To prove the Eichler-Shimura relation, the idea is to find a sufficiently precise interpretation of what $T_p$ does to elliptic curves (remember that the solutions to $y^2+y=x^3-x^2$ represent some elliptic curves), so that it still makes sense in characteristic $p$.
This is a subtle issue. Indeed, elliptic curves over $\mathbb{C}$ have $p+1$ cyclic subgroups of order $p$, but the structure of $p$-torsion of elliptic curves in characteristic $p$ is more delicate to understand: there can be $1$ or $p$ points of $p$-torsion, but they will be, in a certain sense, "thicker".
Anyway, the final step.
With what we've seen so far, we know that on the elliptic curve $y^2-y=x^3-x^2$ mod $p \neq 11$, we have $\varphi^2-a_p\varphi+p=0$ (this holds for all solutions, not just the ones in $\mathbb{F}_p$ but for all the solutions in field extensions as well).

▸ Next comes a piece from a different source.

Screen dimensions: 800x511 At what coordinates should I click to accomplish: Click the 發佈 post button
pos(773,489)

Let $p-b_p$ denote the number of solutions to $y^2-y=x^3-x^2$ in $\mathbb{F}_p$. It follows from the theory of elliptic curves that $|b_p| < 2\sqrt{p}$ (this is the Hasse bound) and that $\varphi^2-b_p\varphi+p=0$.
Why? The idea is that morphisms $u: E \rightarrow E$ (where $E$ is our elliptic curve) have a "transpose" $\hat{u}: E \rightarrow E$, such that $u \longmapsto \hat{u}$ is additive, respects the identity, and that $u\hat{u}=\hat{u}u$ is the degree of $u$ (in so-called separable cases, the number of points in the kernel).

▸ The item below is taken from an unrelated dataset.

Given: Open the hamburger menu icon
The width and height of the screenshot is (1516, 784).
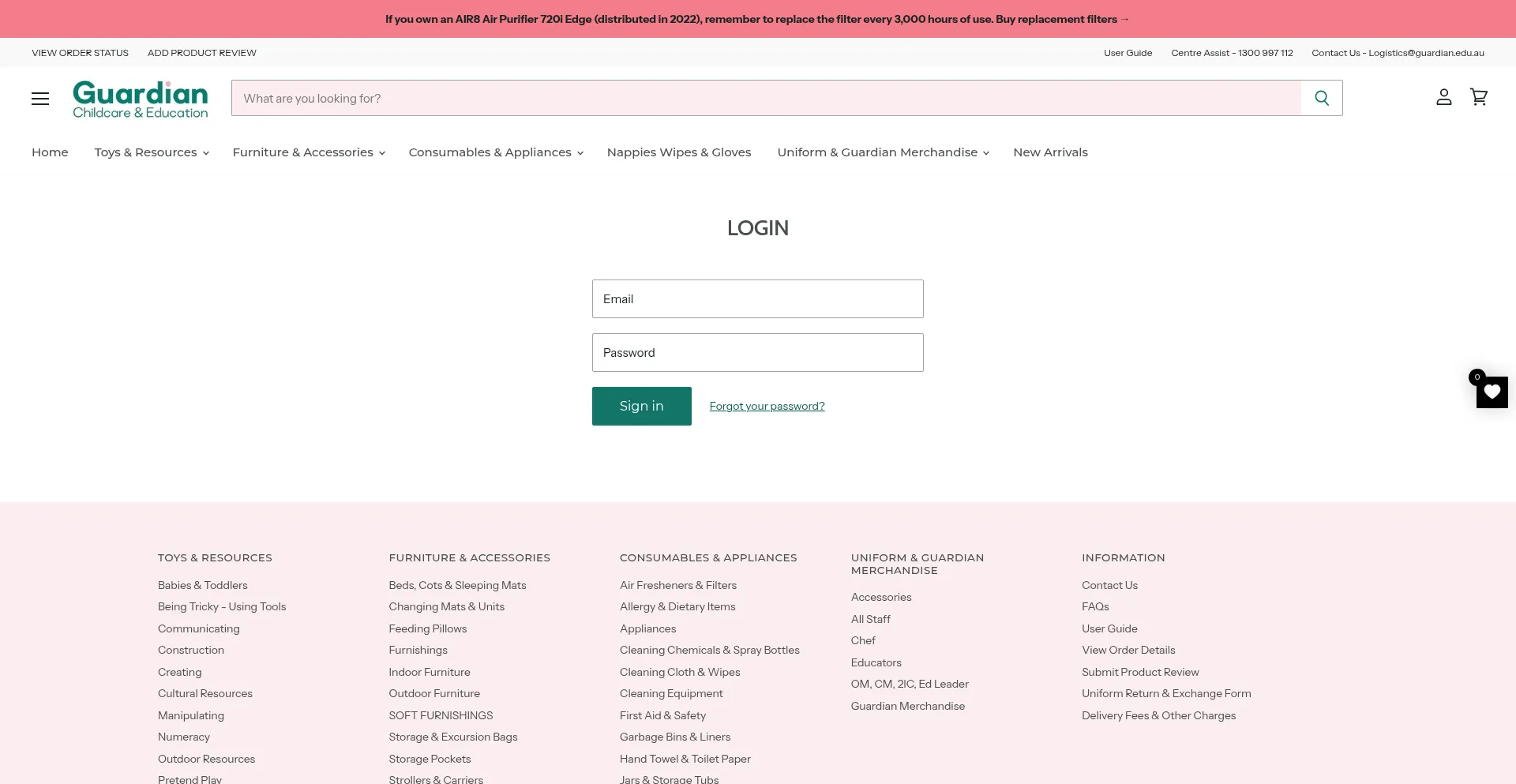Looking at the screenshot, I should [x=40, y=98].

It turns out that $1-\varphi$ is always separable, and its kernel is the solutions of the elliptic curve equation in $\mathbb{F}_p$, hence it has degree $p+1-b_p$ (we need to count the point at infinity!).
On the other hand, $\varphi$ has degree $p$ (because it's essentially $z \longmapsto z^p$). It follows in particular that $\varphi+\hat{\varphi}=b_p$, hence $\varphi^2-b_p\varphi+p=(\varphi-\varphi)(\varphi-\hat{\varphi})=0$.
To prove the bound on $b_p$, note that for any integers $m,n$, $m^2\varphi^2-mnb_p\varphi+n^2p=(m\varphi-n)(\widehat{m\varphi-n})$is the degree of something hence non-negative. Thus the polynomial $X^2-b_pX+p$ is non-negative at all rationals, hence it is non-negative. It cannot have a double root since $b_p$ is an integer and $2\sqrt{p}$ isn't. So the polynomial $X^2-b_pX+p$ has no real root, thus $|b_p| < 2\sqrt{p}$.
Now, $(a_p-b_p)\varphi=(\varphi^2-b_p\varphi+p)-(\varphi^2-a_p\varphi+p)=0$. Since $\varphi$ is clearly surjective, it follows that $a_p=b_p$. Thus, we are done.